### What this task involves
Your result should be the lines holding the word "dimensions", copied from the entries below.

### Recorded data
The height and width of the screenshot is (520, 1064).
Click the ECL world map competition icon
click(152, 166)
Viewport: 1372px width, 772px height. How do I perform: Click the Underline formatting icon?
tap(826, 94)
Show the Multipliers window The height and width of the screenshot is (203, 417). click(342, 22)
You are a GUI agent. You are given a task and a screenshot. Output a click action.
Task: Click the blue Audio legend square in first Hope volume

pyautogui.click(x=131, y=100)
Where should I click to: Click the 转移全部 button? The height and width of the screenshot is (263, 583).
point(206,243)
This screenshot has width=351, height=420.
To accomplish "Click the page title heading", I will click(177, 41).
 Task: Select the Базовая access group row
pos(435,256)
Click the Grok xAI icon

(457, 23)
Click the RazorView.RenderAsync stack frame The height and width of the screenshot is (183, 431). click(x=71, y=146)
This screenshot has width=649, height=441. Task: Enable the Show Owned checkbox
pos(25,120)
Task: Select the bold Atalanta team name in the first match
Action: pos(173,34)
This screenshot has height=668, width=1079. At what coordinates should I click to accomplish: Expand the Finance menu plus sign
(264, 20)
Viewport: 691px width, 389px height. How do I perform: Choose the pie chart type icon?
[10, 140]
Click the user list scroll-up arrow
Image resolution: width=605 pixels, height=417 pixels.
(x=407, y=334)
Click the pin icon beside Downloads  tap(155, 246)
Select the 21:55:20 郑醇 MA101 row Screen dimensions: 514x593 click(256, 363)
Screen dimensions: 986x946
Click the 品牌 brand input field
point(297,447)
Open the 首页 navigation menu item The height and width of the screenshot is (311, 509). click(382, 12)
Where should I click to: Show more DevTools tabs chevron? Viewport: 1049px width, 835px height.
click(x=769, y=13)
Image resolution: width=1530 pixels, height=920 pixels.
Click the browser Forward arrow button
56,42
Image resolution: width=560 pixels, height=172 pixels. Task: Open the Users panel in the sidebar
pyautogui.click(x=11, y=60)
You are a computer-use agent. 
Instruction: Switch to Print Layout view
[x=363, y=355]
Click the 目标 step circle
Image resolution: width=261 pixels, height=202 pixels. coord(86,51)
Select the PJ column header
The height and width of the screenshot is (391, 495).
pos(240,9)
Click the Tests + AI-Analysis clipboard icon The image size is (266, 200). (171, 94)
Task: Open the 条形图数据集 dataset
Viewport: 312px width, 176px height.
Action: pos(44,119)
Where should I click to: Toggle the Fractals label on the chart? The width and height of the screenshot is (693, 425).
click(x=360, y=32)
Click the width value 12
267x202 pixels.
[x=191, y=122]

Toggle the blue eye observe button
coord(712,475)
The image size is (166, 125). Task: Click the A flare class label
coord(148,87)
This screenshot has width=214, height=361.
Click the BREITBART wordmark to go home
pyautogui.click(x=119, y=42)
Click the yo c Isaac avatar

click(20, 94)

### Written solution
Select the 21:55:20 郑醇 MA101 row Screen dimensions: 514x593 click(256, 363)
Screen dimensions: 986x946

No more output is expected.